(DATA EXCERPTS Opens)
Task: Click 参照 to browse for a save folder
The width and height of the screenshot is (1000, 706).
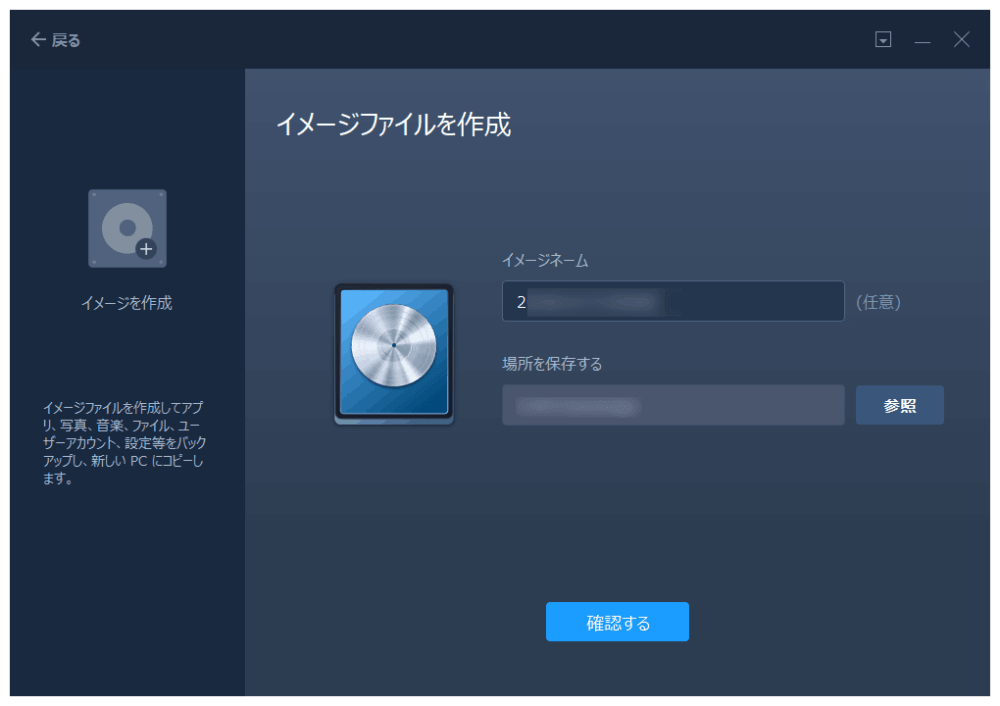Action: tap(899, 404)
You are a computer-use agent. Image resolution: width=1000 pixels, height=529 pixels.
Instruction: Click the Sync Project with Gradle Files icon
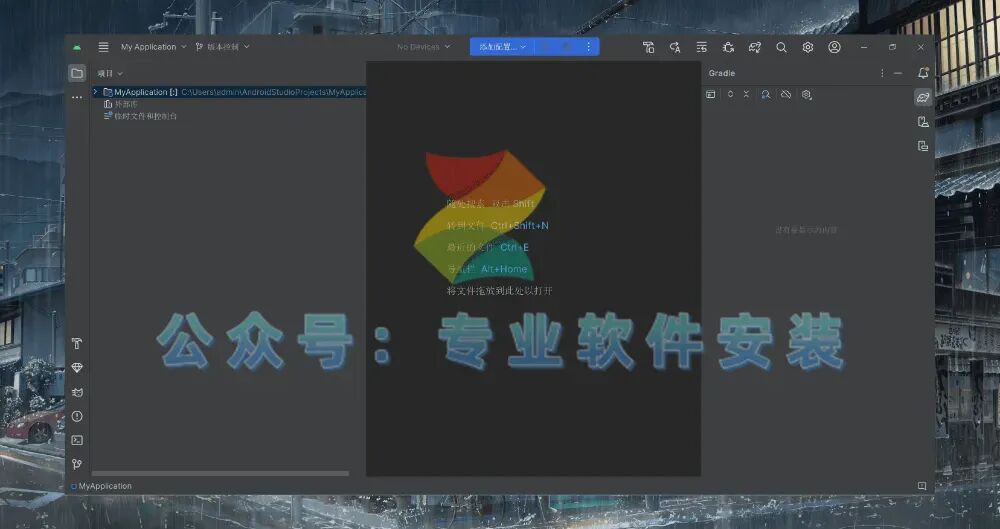[754, 47]

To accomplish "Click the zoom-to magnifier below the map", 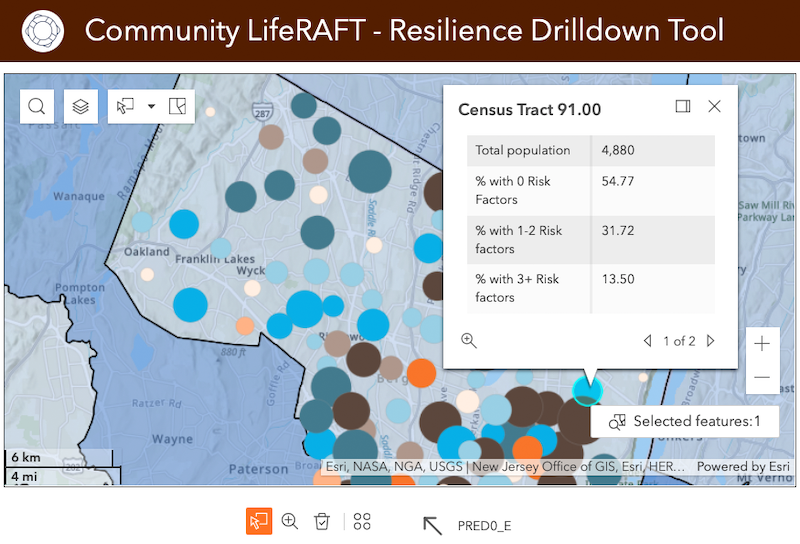I will tap(290, 521).
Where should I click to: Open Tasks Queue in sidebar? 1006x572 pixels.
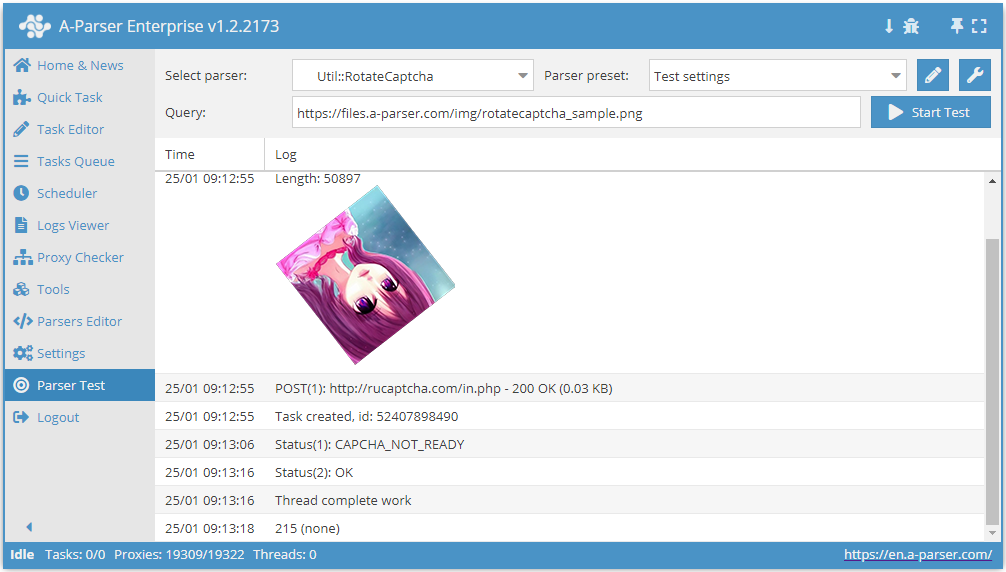point(75,161)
(DATA EXCERPTS Closes)
**WHAT YOU HAVE TO DO**:
Write out again, exactly, each line from the one with "Where should I" to the end of the entries. No pictures go in.

**ANSWER TO THIS PROBLEM**:
Where should I click to: Open Tasks Queue in sidebar? 1006x572 pixels.
point(75,161)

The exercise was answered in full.